日中にはケースに収まっていた愛染のライフルへ、ようやく出番が回ってくる。彼女の強弾撃が蛇キメラ胴体へ幾つもの弾痕を刻んでいった。
彼女へ噛みつこうとした蛇の頭部へ、小銃「ブラッディローズ」を向ける悠夜。
「蛇なら蛇らしくおとなしく狩られろヤァー!」
新人である愛染への攻撃を、彼は許すつもりはなかったのだ。
狭い室内戦であるため、武器の射程はほとんど意味をなさない。
「総一郎さんの手は煩わせんからなっ!」
気迫を見せる白藤が小太刀『白藤』を構えると、総一郎も硬鞭二刀流に持ち替えて彼女の背後を守ろうとする。
白藤を飲み込もうと開かれた口は、彼女の白刃によってさらに切り開かれた。身をよじる蛇の頭部へ硬鞭が叩き込まれ頭蓋骨を複雑に変形させ粉砕した。

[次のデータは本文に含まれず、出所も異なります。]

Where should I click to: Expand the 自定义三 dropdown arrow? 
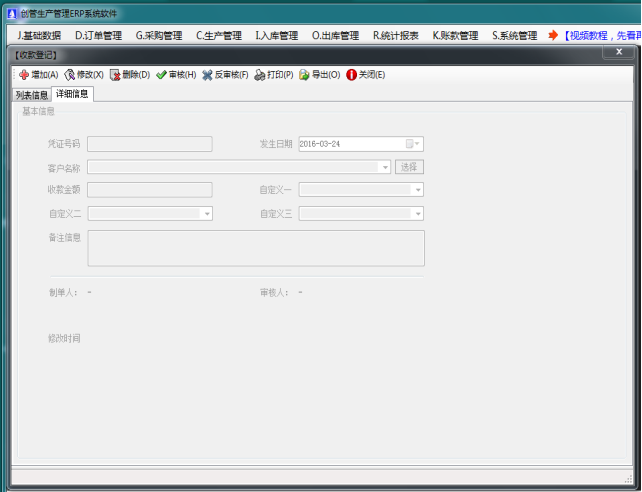(417, 213)
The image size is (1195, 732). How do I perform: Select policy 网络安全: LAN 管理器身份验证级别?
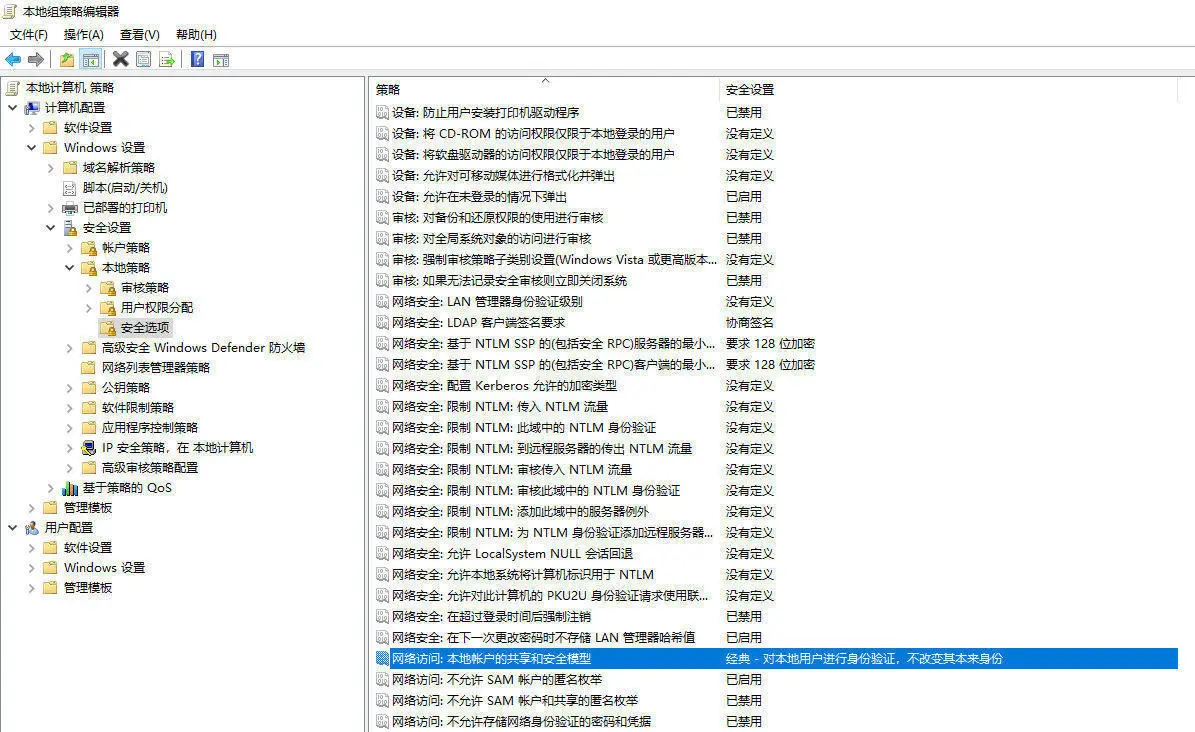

3人ということもあり、301号室では戦闘が長引いていた。
天善を背中にかばうようにして、環は小銃「ブラッディローズ」をキメラに向けていた。
蛇を相手に投げ技を挑もうとしたラサが、豪力発現を発動させて組み付くが、小さく軽い身体が壁に叩きつけられる。
噛みつこうとした蛇に向けて、環が銃弾を叩き込む。天善のスパークマシンαも電磁波を放っている。

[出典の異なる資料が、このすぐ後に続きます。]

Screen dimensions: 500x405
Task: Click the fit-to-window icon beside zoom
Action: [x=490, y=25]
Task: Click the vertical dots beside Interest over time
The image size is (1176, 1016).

「神は言われまシタ。スープレックスはへそで投げるデス」
言いつつも、蛇の重心を身体に乗せることなどできるはずもなく、ラサは純然たる力業で蛇の頭部を反り投げに持ち込んだ。蛇の身体で円の軌跡を描き、頭部が床面へ急角度で投げ落とす。
この時、部屋の外へ仲間が駆けつけていた。ライフルを手にプローンポジションをとる愛染と、小銃を構える悠夜だ。
「お父さ、じゃなかった天善さん伏せてっ!」
環が天善を押し倒したタイミングで、室内に降り注ぐ銃弾の雨あられ。
「エイメン!」
ラサの手にした拳銃「スピエガンド」が火を噴き、蛇キメラの眉間を貫いた。
戦闘終了を待って、様子をうかがっていたUPC軍の部隊がホテルを接収する。影で動いていたUPC軍情報部の説明によれば、ホテルそのものがバグア側に与しており、諜報員はキメラの餌になっていたという推測らしい。

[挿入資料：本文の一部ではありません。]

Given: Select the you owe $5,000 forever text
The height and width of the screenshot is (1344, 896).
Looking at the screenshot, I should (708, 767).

『佐藤家』のみなさんは空き部屋の一つに顔をそろえている。
愛染は救急セットを持ち出すと、率先して『家族』の手当を行っていた。
ほんの1日程度の家族ごっこだが、一同にはなんらかの感慨をもたらしたように見える。
「‥‥帰ったら、ちょっと‥‥甘えよ」
彼氏が恋しくなった白藤がぽそりとつぶやいた。
「楽しかっター。ミンナまたネ」
最初と同じように皆をハグしていくラサ。
「ダーリンマタネ!」
天善には頬にキスのおまけつきだ。
笑って眺めていた環が、残っていたビールを掲げてこう口にする。